We can also use this framework to address our hypothetical members of the public and their concerns with respect to freedom of movement (recall [a] and [b]).6 As I have said, freedom of movement brings benefits, but with these benefits also come costs that fall disproportionately on some. Those on whom such costs fall – those whose communities, services, career opportunities and wages are most affected – have a claim, according to the reciprocity-based view of social justice I have just outlined, to be indemnified against these losses in exchange for their support for freedom of movement as a whole. The logic of this reciprocity-based view reinforces and undergirds Ferrera’s proposals for an EU fund (modelled on the Globalisation Adjustment Fund) to ease the impact of mobility on affected groups. Although this is not discussed by Ferrera, we could also imagine extending the fund to provide for education and vocational programs in countries suffering from brain drain. This addresses the member of the public who wonders why she should support freedom of movement in the first place, given the costs involved (see [a] above), and, at the same time and in the other direction, addresses those who wonder why they have a duty to support those who bear the costs, given the aggregate benefits.

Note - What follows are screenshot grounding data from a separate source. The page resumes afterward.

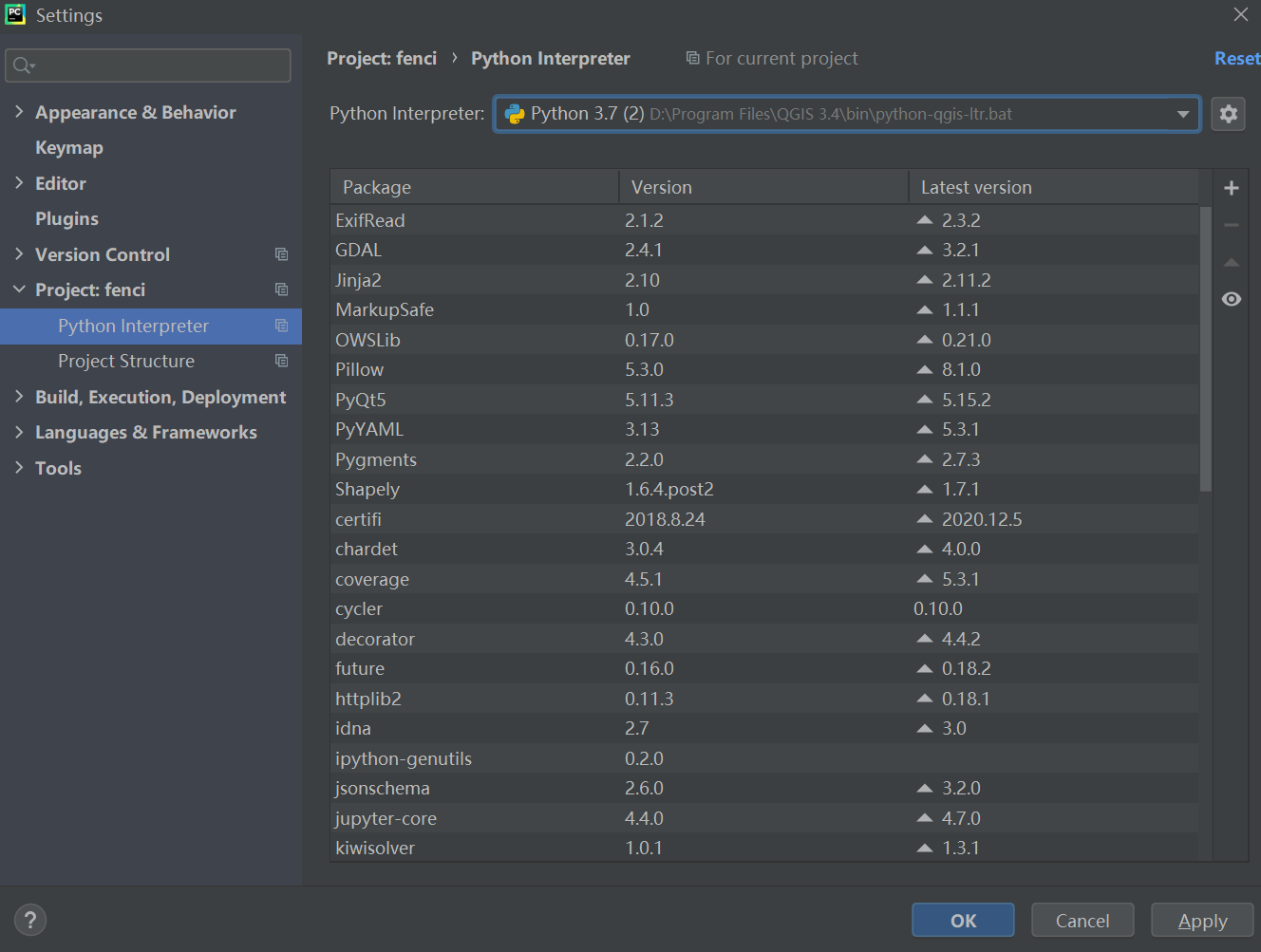Image resolution: width=1261 pixels, height=952 pixels.
Task: Expand Languages & Frameworks in the sidebar
Action: (20, 432)
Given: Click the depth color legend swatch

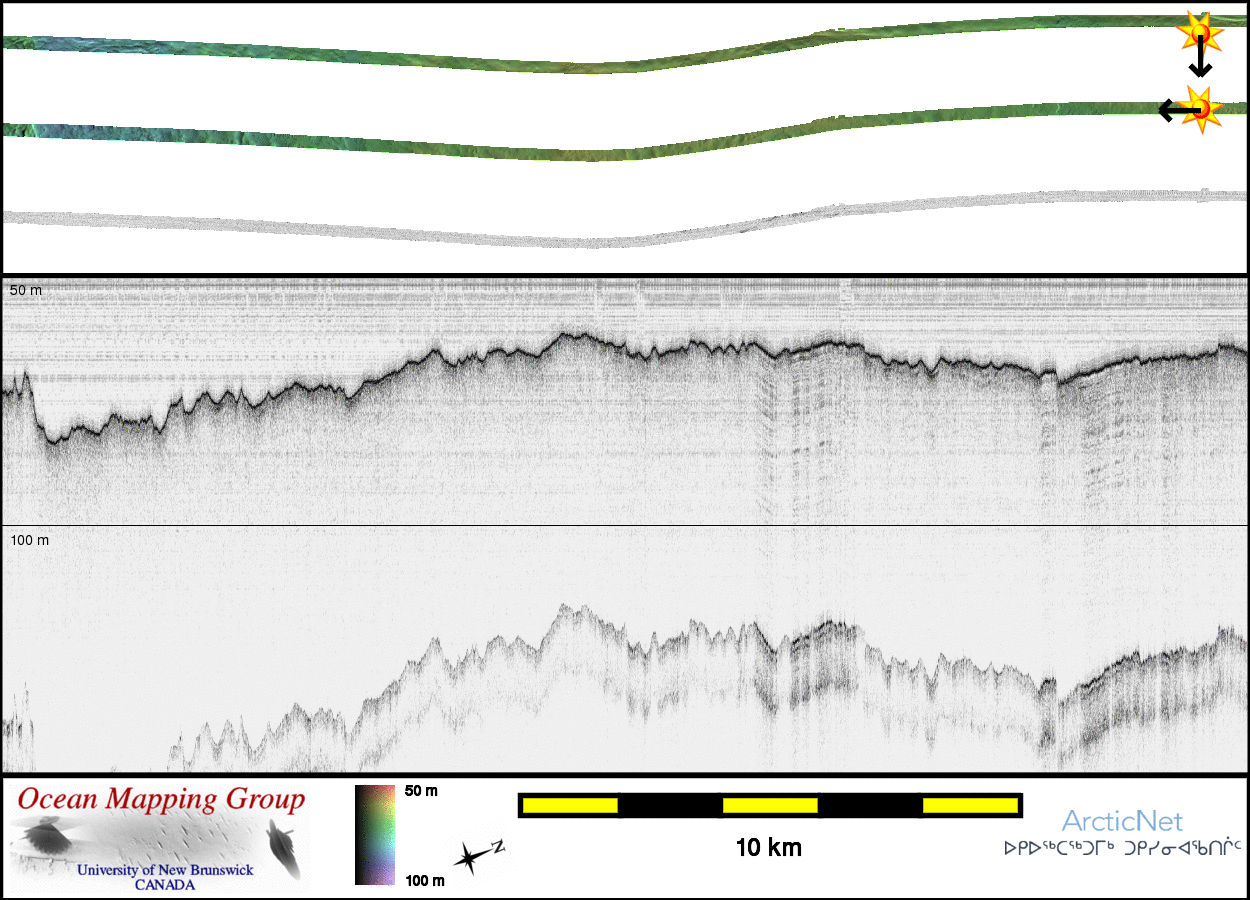Looking at the screenshot, I should click(375, 835).
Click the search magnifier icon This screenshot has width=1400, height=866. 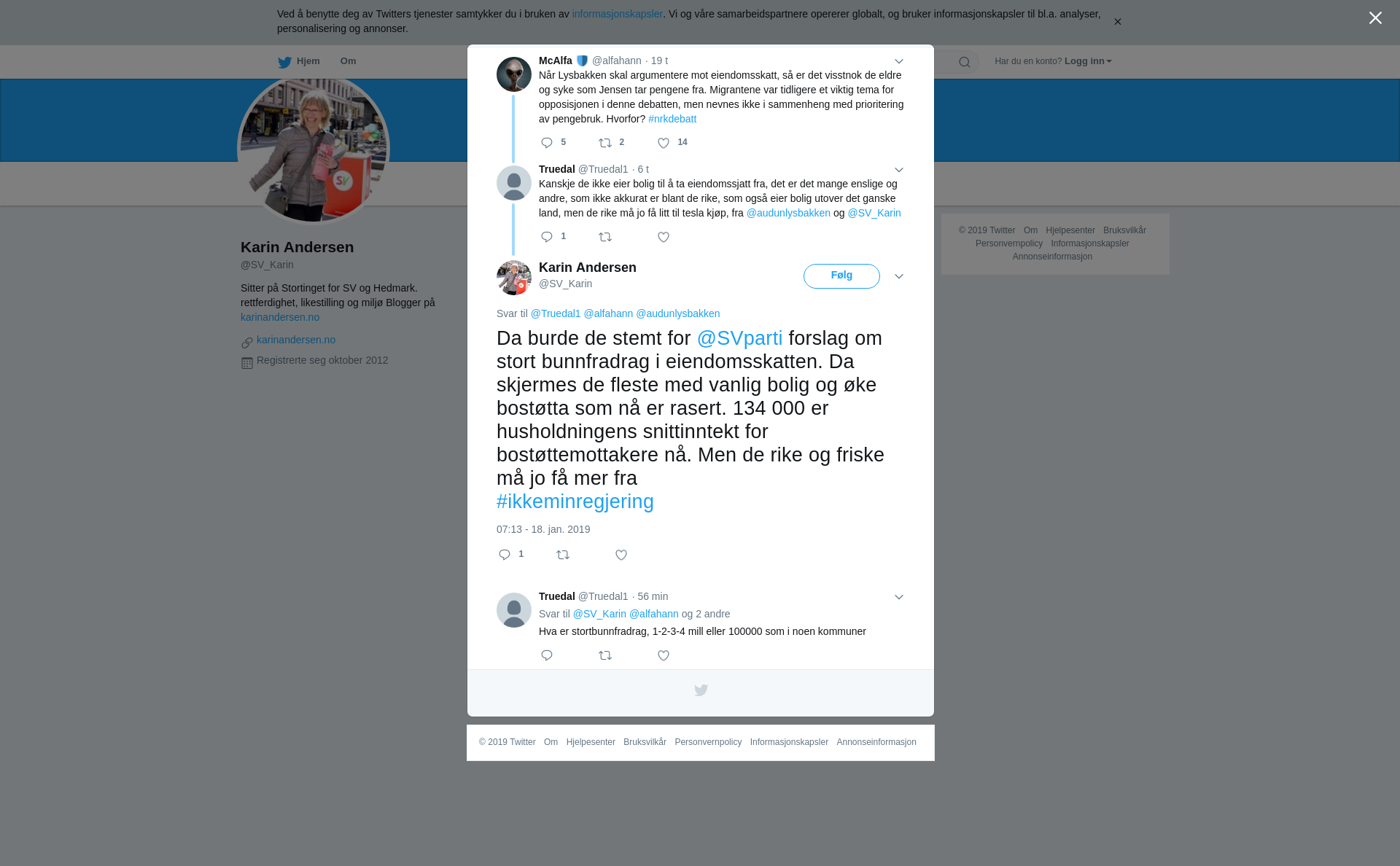point(965,62)
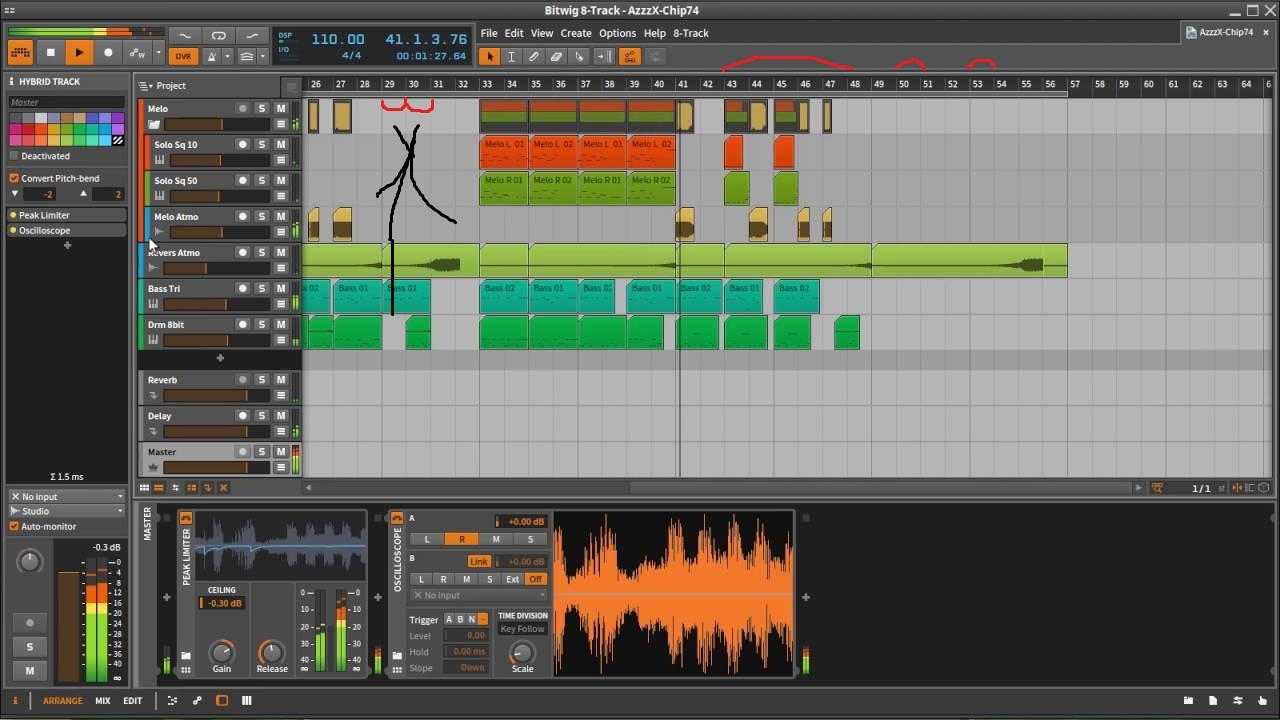Toggle the metronome icon
The width and height of the screenshot is (1280, 720).
click(213, 56)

From within such a reciprocity-based conception of social justice for the EU, what can be said on behalf Ferrera’s proposals for ‘empowering the stayers’? In this category, Ferrera includes, among other things, a proposal for a universal and transferable voucher system intended to compensate those who do not exercise their rights to freedom of movement. Here we can invoke again our member of the public who, in (b) above, wonders why freedom of movement should guarantee anything more than a formal right to move. An appealing response points to the difference between a merely formal and a more substantive equality of opportunity, not generally (i.e., with respect to all socioeconomic opportunities – as in Rawls’s Fair Equality of Opportunity principle – which would require vastly more redistribution across EU member states) but with respect to opportunities to exercise, more specifically, freedom of movement. Recall that one rationale for freedom of movement is an expansion of every EU citizen’s opportunity set. The value of that opportunity set to each individual will be very unequal if some can exercise the option to move easily and others, through no fault or choice of their own, cannot – for example, because they have dependents or lack sufficient resources to make use of that freedom. (Here I register a small disagreement with Ferrera, who does not distinguish – from the point of view of their respective entitlements – between those immobile citizens who freely choose to stay and those whose choice is much more constrained.7) In those cases, providing merely formal freedom of movement unfairly disadvantages those who cannot easily move. As in the previous case, we can say that they have a reciprocity-based entitlement to compensation derived from their support for freedom of movement as a whole.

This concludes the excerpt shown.